In 1967 the Jewish poet and Holocaust survivor Paul Celan paid a visit to Martin Heidegger’s famous ski hut in the heart of Germany’s Black Forest. It was there that, 40 years earlier, the German philosopher had written “Being and Time,” one of the milestones of 20th century existentialism. For the Heideggerian faithful, the tiny cabin still functions as an obligatory pilgrimage site.

A day earlier Celan had delivered a reading to an overflow crowd at Freiburg University. When the poet and philosopher met for the first time following the reading, a journalist suggested that they pose together for a photograph. Celan demurred. Heidegger’s Nazi past stood in the way. After all, he had never publicly distanced himself from his politics. Though Celan admired Heidegger’s philosophy, he was not about to provide him with the political absolution he so desperately sought. Nevertheless, at Heidegger’s insistence, and out of admiration for his philosophy, Celan agreed to make the trip.

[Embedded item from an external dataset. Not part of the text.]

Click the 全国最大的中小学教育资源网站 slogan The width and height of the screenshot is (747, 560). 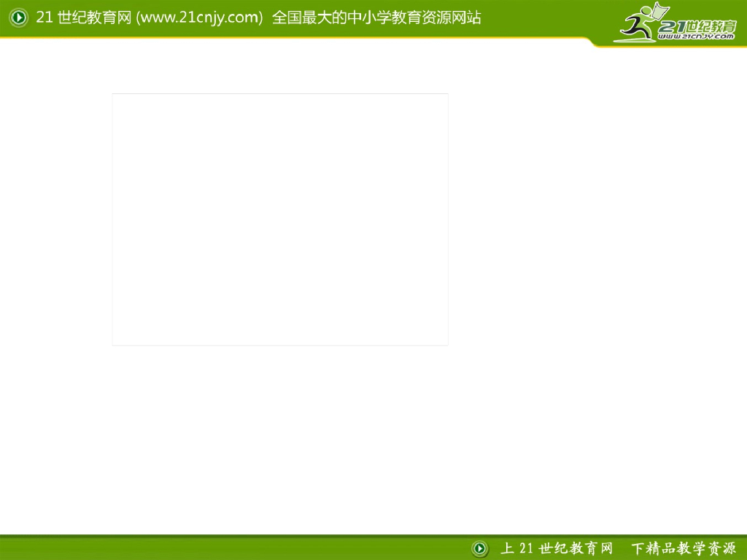pos(376,18)
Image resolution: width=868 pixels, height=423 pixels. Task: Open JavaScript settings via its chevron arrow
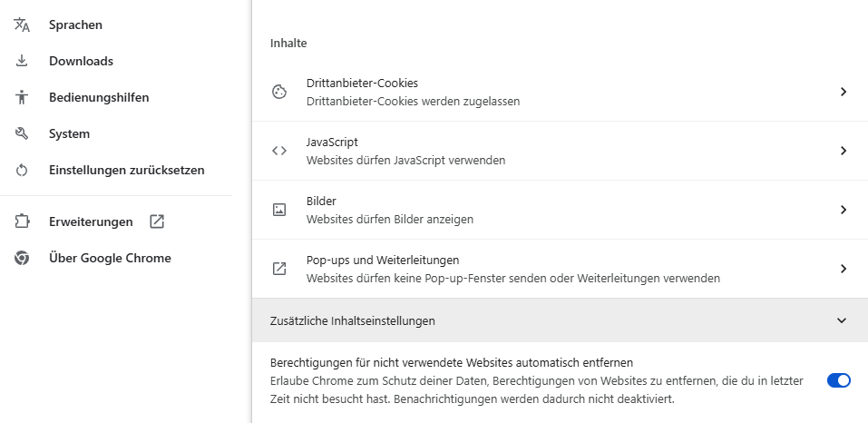click(x=843, y=151)
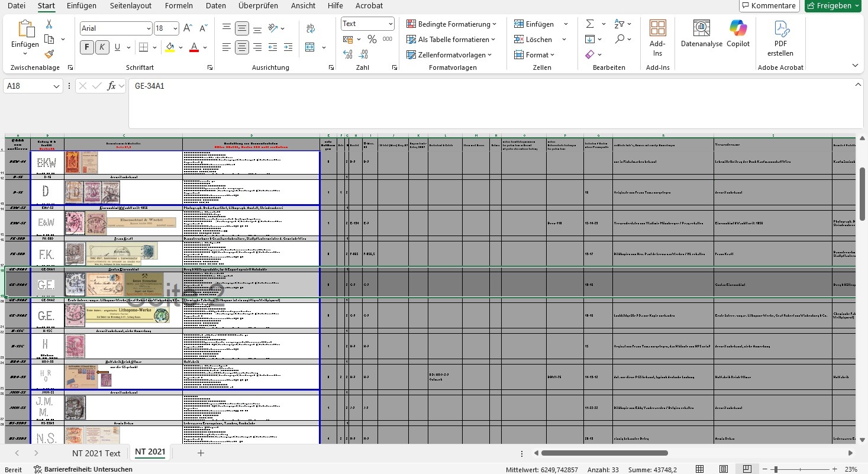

In the poem “Todtnauberg” (named after the village location of Heidegger’s hut), Celan recalls how he signed the cabin log book with “hope of a thinking man’s coming word in the heart”--a word of contrition concerning the philosopher’s political misdeeds. But his hopes met with stony silence. From the philosopher’s lips there would never come any words of remorse. To add a further irony to an already tense situation, tod is the German word for death. For Celan, this visit to the lair of a former ideological enemy was no doubt suffused with macabre memories and associations.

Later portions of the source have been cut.